SOURCE EXTRACT section start

In my pursuit of building a relationship with myself and my body I came across something that sounded very appealing to me. It was about the seasons, we women especially, go through each month and how to make use of this knowledge to deeply connect with the body. We are cyclic creatures after all, so the significance of tracking my period and leveraging it was apparent to me.
At the same time I was reading a lot about women who struggle with menopauze, how little we actually acknowledge that we aren't robots, how in the corporate world we are expected to perform at the same level each day, regardless of the phase of our menstrual cycle, how little we as women know and take into account how much our cycle influences us. In fact, we are told that we can do "anything" when we're on our period. Think of all the advertisements for women's hygiene products that promote an active lifestyle, even during "that time of the month." We're expected to go, go, go, all the time.
But every woman I spoke about this verified, that their energy levels, mood, etc vary throughout the month.
So, I decided to gain some insights into my own menses.
I started tracking my period.
And then I stopped
I started again.
I stopped.

SOURCE EXTRACT section end
INPUT DATA section start

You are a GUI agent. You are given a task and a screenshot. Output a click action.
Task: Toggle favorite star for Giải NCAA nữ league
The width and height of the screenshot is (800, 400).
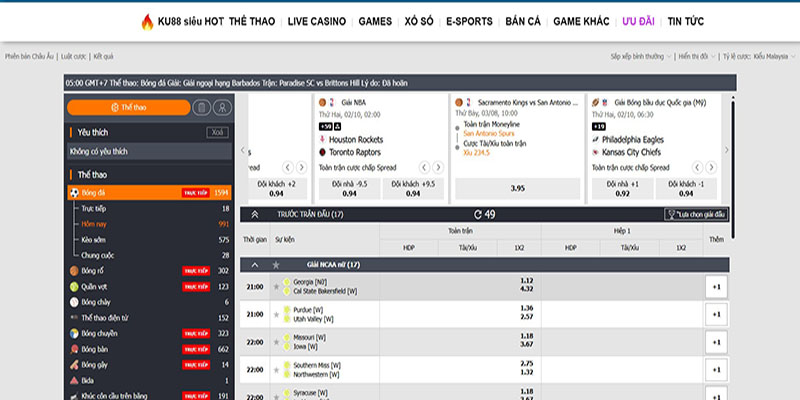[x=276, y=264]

INPUT DATA section end
INPUT DATA section start

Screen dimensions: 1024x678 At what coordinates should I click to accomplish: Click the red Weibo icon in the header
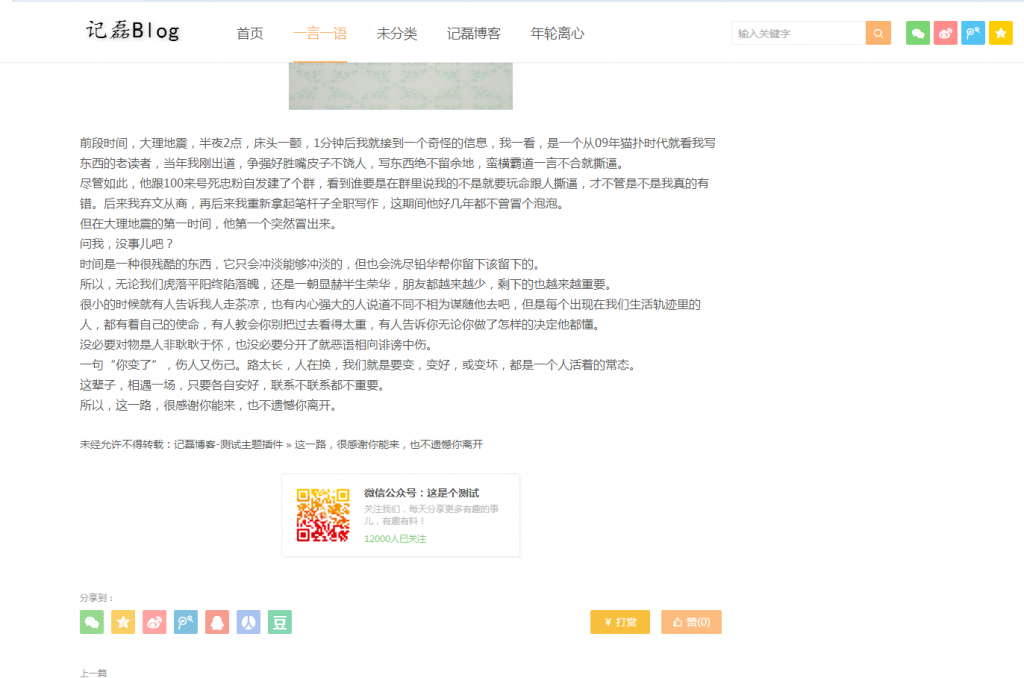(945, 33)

INPUT DATA section end

- TASK DETAILS -
Transcribe everything in the text on tracking the menstrual cycle from "At the same time" down to "throughout the month.".

- RESULT OF THIS EXERCISE -
At the same time I was reading a lot about women who struggle with menopauze, how little we actually acknowledge that we aren't robots, how in the corporate world we are expected to perform at the same level each day, regardless of the phase of our menstrual cycle, how little we as women know and take into account how much our cycle influences us. In fact, we are told that we can do "anything" when we're on our period. Think of all the advertisements for women's hygiene products that promote an active lifestyle, even during "that time of the month." We're expected to go, go, go, all the time.
But every woman I spoke about this verified, that their energy levels, mood, etc vary throughout the month.